Wonsuk Choi1, Jun Namkung1,2, Inseon Hwang3, Hyeongseok Kim1, Ajin Lim1, Hye Jung Park4, Hye Won Lee4, Kwang-Hyub Han4, Seongyeol Park1, Ji-Seon Jeong5, Geul Bang6, Young Hwan Kim6, Vijay K. Yadav7, Gerard Karsenty7, Young Seok Ju1, Chan Choi8, Jae Myoung Suh1,3, Jun Yong Park4,*, Sangkyu Park1,9,* & Hail Kim1,3,10,*
1Graduate School of Medical Science and Engineering, KAIST, Daejeon 34141, Republic of Korea. 2Department of Biochemistry, Yonsei University Wonju College of Medicine, Wonju 26426, Republic of Korea. 3Biomedical Science and Engineering Interdisciplinary Program, KAIST, Daejeon 34141, Republic of Korea. 4Department of Internal Medicine, Yonsei University College of Medicine, Yonsei Liver Center, Severance Hospital, Seoul 03722, Republic of Korea. 5Center for Bioanalysis, Division of Metrology for Quality of Life, Korea Research Institute of Standards and Science, Daejeon 34113, Republic of Korea. 6Biomedical Omics Group, Korea Basic Science Institute, Chungbuk 28119, Republic of Korea. 7Department of Genetics and Development, Columbia University Medical Center, New York, NY 10032, USA. 8Department of Pathology, Chonnam National University Medical School, Gwangju 61469, Republic of Korea. 9Department of Biochemistry, College of Medicine, Catholic Kwandong University, Gangneung 25601, Republic of Korea. 10KAIST Institute for the BioCentury, KAIST, Daejeon 34141, Republic of Korea.

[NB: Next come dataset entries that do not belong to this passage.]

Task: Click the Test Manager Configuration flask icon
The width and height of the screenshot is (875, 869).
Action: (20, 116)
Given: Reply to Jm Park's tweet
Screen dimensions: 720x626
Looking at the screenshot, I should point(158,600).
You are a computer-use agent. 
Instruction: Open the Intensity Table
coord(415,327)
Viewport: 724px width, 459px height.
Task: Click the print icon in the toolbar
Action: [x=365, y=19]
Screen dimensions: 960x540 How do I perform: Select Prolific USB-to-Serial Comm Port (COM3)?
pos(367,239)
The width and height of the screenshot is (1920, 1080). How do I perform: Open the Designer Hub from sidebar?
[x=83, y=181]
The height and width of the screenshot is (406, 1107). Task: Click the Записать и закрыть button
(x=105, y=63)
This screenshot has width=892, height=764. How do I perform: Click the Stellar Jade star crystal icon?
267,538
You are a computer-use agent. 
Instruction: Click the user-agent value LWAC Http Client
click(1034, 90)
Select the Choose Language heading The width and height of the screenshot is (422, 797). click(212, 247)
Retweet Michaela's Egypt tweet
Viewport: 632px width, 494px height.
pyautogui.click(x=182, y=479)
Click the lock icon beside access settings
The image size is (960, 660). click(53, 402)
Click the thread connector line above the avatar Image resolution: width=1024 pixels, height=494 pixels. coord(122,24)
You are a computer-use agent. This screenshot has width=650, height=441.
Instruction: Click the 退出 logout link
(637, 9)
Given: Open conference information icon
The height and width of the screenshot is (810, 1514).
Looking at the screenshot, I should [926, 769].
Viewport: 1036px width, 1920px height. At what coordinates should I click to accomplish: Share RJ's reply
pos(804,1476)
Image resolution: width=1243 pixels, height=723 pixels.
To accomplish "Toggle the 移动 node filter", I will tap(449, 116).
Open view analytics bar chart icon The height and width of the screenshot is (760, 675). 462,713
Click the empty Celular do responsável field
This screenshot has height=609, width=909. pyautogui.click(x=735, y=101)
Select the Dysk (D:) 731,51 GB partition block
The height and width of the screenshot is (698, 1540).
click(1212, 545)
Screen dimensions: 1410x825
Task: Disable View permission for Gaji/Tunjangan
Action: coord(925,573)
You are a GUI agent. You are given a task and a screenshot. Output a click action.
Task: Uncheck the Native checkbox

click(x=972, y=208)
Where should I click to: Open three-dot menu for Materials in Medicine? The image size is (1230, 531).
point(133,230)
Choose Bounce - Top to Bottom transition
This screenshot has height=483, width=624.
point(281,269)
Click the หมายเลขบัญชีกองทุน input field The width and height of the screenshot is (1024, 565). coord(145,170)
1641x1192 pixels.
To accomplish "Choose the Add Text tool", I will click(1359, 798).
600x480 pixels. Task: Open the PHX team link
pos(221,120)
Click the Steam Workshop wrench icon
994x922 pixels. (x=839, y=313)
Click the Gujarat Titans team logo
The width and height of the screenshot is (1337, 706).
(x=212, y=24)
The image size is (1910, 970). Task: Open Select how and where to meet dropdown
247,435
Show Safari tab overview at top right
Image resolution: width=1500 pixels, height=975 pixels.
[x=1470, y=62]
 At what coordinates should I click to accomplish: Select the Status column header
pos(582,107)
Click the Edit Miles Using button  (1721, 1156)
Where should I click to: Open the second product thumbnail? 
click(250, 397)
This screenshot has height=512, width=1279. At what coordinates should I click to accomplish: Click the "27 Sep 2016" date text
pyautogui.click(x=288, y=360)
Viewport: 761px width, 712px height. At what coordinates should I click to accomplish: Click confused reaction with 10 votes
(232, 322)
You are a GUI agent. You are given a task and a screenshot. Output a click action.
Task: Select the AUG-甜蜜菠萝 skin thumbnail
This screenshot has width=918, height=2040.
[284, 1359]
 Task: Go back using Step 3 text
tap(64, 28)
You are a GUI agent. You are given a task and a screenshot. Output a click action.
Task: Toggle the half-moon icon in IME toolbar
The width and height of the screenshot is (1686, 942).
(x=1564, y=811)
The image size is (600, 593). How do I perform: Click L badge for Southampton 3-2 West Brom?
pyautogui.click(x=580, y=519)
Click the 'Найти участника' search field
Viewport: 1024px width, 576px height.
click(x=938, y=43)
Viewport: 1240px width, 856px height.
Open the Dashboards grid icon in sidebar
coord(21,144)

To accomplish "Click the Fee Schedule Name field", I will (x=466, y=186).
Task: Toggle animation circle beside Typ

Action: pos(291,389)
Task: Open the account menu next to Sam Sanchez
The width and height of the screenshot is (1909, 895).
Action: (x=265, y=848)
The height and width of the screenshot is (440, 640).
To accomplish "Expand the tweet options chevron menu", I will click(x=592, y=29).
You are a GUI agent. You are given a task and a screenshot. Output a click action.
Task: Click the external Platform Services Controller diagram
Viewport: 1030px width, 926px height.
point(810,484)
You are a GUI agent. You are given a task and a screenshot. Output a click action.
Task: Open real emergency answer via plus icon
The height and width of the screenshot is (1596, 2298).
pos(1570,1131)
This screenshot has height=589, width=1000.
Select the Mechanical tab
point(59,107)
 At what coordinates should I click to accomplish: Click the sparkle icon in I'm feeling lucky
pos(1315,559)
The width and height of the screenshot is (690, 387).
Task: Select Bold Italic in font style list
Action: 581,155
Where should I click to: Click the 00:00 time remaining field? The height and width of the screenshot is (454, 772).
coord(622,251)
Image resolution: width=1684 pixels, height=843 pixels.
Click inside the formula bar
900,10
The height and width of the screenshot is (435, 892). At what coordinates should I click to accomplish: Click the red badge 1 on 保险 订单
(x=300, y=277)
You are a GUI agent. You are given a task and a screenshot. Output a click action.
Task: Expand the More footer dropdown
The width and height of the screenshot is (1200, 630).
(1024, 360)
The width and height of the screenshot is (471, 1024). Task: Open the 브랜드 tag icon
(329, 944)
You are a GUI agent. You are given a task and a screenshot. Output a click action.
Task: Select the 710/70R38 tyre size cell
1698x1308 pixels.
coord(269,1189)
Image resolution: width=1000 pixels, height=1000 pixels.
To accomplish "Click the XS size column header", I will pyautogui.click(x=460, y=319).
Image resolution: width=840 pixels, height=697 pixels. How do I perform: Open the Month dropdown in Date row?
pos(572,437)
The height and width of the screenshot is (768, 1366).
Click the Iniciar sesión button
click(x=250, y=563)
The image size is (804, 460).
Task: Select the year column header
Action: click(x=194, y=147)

These authors contributed equally: Wonsuk Choi, Jun Namkung.
*Correspondence and requests for materials should be addressed to J.Y.P. or to S.P. or to H.K.
Nonalcoholic fatty liver disease (NAFLD) is increasing in worldwide prevalence, closely tracking the obesity epidemic, but specific pharmaceutical treatments for NAFLD are lacking. Defining the key molecular pathways underlying the pathogenesis of NAFLD is essential for developing new drugs. Here we demonstrate that inhibition of gut-derived serotonin synthesis ameliorates hepatic steatosis through a reduction in liver serotonin receptor 2A (HTR2A) signaling. Local serotonin concentrations in the portal blood, which can directly travel to and affect the liver, are selectively increased by high-fat diet (HFD) feeding in mice. Both gut-specific Tph1 knockout mice and liver-specific Htr2a knockout mice are resistant to HFD-induced hepatic steatosis, without affecting systemic energy homeostasis. Moreover, selective HTR2A antagonist treatment prevents HFD-induced hepatic steatosis. Thus, the gut TPH1-liver HTR2A axis shows promise as a drug target to ameliorate NAFLD with minimal systemic metabolic effects.